Open Places API currently serves 39 million Overture-backed places across 18 selected countries and territories. The coverage promise is deliberately narrower than global: a listed country answers immediately, completely, and predictably.
Supported country set.
Europe
Asia
Japan , South Korea , Singapore , Malaysia
Caribbean and Central America
Dominican Republic , Costa Rica , Puerto Rico , Jamaica , Bahamas
What coverage means in the API.
| Term | Meaning |
|---|---|
| Production coverage | The selected country set the public API is prepared to serve in normal operation. |
| Location scope | Every search includes text, latitude, longitude, and radius so coverage can be checked against a bounded area. |
| Ready coverage | Listed countries are prepared to answer before customer traffic arrives. No first-request warm-up. |
coverage_not_ready | A retryable operational error returned when required coverage is unavailable, instead of partial search results. |
Why the coverage claim is narrow.
Overture publishes broad open places data, but a production API still has to ingest, index, validate, and monitor everything it serves. Open Places API starts with a selected coverage set so that when the API says it serves a region, it's ready before customer traffic arrives.
Coverage FAQ.
Does Open Places API have global coverage?
No. The current production coverage is intentionally scoped to 18 selected countries and territories. The product should not be treated as a global places API yet.
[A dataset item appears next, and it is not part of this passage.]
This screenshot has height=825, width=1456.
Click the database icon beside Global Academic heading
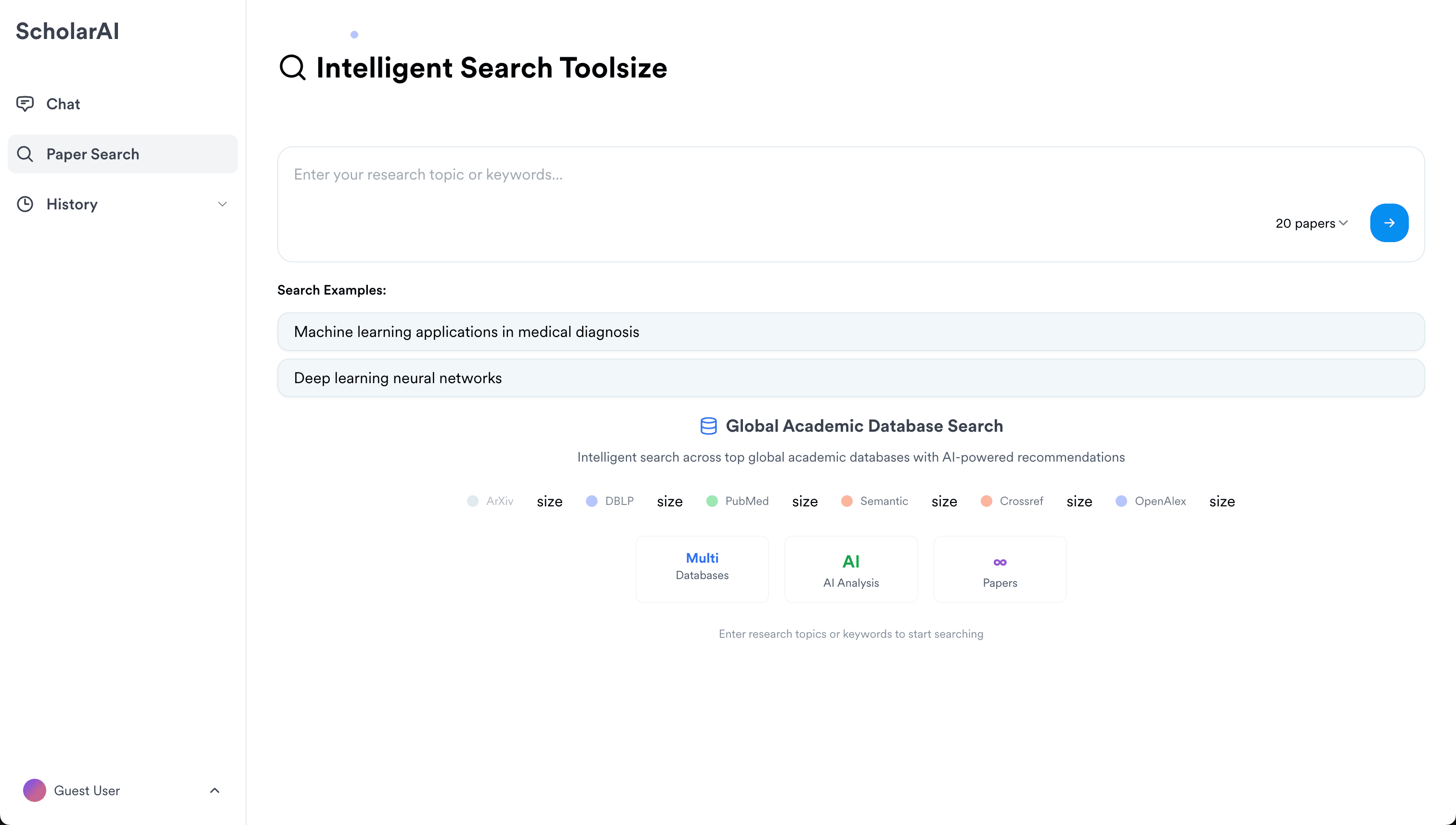click(708, 426)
What does production coverage mean?
Production coverage means the listed countries are ready to answer immediately in normal operation. If a search can't be served, the API returns a clear retryable error instead of partial results.
What happens when coverage is not ready?
If required production coverage is unavailable, the public API returns a retryable coverage_not_ready error instead of returning partial results.
Can custom layers add places outside the base coverage area?
Account-owned layers are designed for scoped product-specific records, but broad geographic availability still depends on the supported production coverage contract.